A 100% successful IT project is the Holy Grail for most IT departments in businesses. Most people have heard so many project horror stories that senior managers often believe that it’s impossible to deliver an IT Project on time, on budget and with significant business gain. Instead, they get caught up in all the tales from the trenches, which scare them with continual scope creep, budget blowouts and projects that never seem to end.
But is it always like that? It doesn’t need to be. Many projects are delivered successfully even, shockingly, on time and under budget.
So why it does it go wrong so often?
1) Failure to plan and manage your IT change as a project.
You need to treat your IT project like it is a real project. If you see it as a task that your staff add to their daily list and do eventually, then you’re doomed to fail. You need to give management and staff a framework to work within. This framework is a physical indicator that tells them that this is a real piece of work with a beginning, an end and a cost, but also gives them the roadmap to follow to do the work. So appoint a Project Manager and a Project Team, scope out the project, give it a budget and PLAN the change right down to tasks and timing. If you’re a small business, you don’t need to go crazy and have an overkill of meetings, but you do still need to monitor and manage your tasks, people and costs, at a minimum.
2) No communication or poor communication
This one is statistically one of the more common fail-factors. Projects often fall apart because the project team either doesn’t tell anyone what’s happening, or they only tell selected people. For example, senior management might know exactly what’s going on, but the people the change will impact on a daily basis (your end-users) will be left in the dark. Both groups need to be informed. The more we know about change, the more we are likely to accept and embrace it. And on a very obvious note, if you don’t know something is changing, then why would you do things differently? As a final note, make sure your project team and communication methods include any third-party contractors you’re working with.
3) Focus on technology rather than organisational change
Sometimes IT projects get initiated because the technology is “cool” or you want to stay ahead of the curve. Just look at all the under-utilised smartphones and tablets in a lot of businesses. It’s fantastic if your business wants to be cutting edge and innovative, but you need to make sure your technology change is actually needed and can be fully utilised. There’s no point a salesperson having a smartphone with a data plan, a tablet with a data plan and a laptop with a data plan and yet, it happens. Think through the best use of technology and implement it in a way that’s going to benefit your business and assist productivity, not just drain the dollars unnecessarily.

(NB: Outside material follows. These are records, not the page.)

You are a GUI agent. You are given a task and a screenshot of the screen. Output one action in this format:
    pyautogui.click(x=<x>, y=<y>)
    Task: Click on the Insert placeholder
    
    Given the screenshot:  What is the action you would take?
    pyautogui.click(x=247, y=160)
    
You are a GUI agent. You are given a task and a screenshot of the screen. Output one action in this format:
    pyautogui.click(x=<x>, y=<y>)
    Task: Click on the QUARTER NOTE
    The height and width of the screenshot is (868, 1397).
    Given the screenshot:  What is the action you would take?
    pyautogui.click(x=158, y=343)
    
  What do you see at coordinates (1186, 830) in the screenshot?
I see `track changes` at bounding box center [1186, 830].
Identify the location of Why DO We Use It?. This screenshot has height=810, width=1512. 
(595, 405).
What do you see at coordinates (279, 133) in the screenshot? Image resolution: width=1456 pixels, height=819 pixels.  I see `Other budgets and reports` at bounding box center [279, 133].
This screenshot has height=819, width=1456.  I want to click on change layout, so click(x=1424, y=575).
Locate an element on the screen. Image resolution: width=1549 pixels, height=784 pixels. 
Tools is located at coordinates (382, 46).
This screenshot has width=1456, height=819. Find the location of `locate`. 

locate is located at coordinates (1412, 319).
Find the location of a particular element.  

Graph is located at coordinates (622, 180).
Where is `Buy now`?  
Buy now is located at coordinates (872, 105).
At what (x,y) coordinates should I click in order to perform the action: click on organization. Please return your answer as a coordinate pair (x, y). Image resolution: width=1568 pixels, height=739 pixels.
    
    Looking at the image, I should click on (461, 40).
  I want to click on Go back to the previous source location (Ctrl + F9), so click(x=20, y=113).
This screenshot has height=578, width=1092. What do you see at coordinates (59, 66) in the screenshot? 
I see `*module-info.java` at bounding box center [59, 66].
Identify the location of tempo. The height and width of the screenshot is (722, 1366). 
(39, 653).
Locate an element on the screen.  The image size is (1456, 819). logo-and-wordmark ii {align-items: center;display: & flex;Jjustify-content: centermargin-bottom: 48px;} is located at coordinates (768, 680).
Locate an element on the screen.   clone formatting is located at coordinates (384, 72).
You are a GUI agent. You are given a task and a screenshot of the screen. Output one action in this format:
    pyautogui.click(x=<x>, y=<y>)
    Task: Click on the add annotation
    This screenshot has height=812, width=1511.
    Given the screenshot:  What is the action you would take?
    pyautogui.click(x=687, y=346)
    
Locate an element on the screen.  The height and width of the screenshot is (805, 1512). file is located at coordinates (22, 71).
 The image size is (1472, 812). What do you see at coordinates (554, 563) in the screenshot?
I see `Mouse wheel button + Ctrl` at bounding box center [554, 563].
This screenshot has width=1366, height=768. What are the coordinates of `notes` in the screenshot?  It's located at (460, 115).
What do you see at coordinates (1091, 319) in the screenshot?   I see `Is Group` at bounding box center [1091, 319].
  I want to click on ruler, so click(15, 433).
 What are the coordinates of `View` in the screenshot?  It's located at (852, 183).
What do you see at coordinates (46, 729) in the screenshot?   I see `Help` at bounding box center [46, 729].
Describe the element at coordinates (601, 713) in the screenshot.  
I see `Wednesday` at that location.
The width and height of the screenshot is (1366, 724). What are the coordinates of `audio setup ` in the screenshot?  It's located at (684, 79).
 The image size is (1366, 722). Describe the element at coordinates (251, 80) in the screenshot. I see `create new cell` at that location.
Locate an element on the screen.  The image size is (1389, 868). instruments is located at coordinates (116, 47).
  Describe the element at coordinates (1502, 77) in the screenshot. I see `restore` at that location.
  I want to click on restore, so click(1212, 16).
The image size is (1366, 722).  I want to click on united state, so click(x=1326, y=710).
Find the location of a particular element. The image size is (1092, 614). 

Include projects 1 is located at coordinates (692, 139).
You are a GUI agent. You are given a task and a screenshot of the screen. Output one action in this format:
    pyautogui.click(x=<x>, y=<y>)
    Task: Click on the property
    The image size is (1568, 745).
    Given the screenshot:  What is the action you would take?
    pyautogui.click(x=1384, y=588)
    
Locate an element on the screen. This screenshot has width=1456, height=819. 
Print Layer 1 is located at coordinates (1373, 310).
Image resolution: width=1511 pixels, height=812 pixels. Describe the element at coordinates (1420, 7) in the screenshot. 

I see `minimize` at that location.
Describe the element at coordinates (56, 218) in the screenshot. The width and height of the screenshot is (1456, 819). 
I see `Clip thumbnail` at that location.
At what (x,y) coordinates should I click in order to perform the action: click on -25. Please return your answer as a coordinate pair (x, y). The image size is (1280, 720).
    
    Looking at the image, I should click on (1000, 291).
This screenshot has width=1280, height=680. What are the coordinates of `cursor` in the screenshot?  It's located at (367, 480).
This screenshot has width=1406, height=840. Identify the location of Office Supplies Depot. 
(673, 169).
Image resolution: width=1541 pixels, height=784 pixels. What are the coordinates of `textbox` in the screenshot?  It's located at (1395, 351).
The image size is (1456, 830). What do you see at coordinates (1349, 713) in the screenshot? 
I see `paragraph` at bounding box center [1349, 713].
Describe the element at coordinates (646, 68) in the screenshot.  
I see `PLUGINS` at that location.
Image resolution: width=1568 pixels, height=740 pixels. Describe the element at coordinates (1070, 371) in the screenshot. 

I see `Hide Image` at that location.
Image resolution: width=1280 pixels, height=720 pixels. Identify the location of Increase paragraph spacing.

4) Forcing the change – no plan to integrate into daily life
This point comes down to remembering there’s a Change Management component to your project. There are not many IT projects you will ever do that don’t impact people in some way. You will always be indirectly or directly changing someone’s job. If you don’t allow for that and incorporate it into your plan, then how will that person know something is changing? And more importantly, how will you get them to agree to the change? People at work are essentially creatures of habit, with a large percentage preferring to keep things the way they always were. That’s potentially not very helpful to your project. You want to change things and make sure they provide the business with a good return. The only way that will happen is if you consider the people side of the project and make sure your changes filter down to their daily tasks.
5) Lack of support
Even if you get points 1 – 4 right, your project fail or success will ultimately come down to this point. If there is no internal support for the project, particularly from senior management, then nothing you can do will save this ship. Even if you manage to get to your cutover point, the changes the project delivered won’t last and the business will slowly return to what it did previously. Depressing, but unfortunately true! Don’t even bother starting an IT project if your management team aren’t on board.
There are many factors that influence IT project success and a skilful IT project manager needs to learn how to juggle them all. Remember to give your project structure; make sure you give people feedback and updates; don’t take on vanity projects; match the technology back to working life and above all, get your management team behind you. Delivering your IT project doesn’t have to be an eternal quest for the Holy Grail if you focus on the basic elements.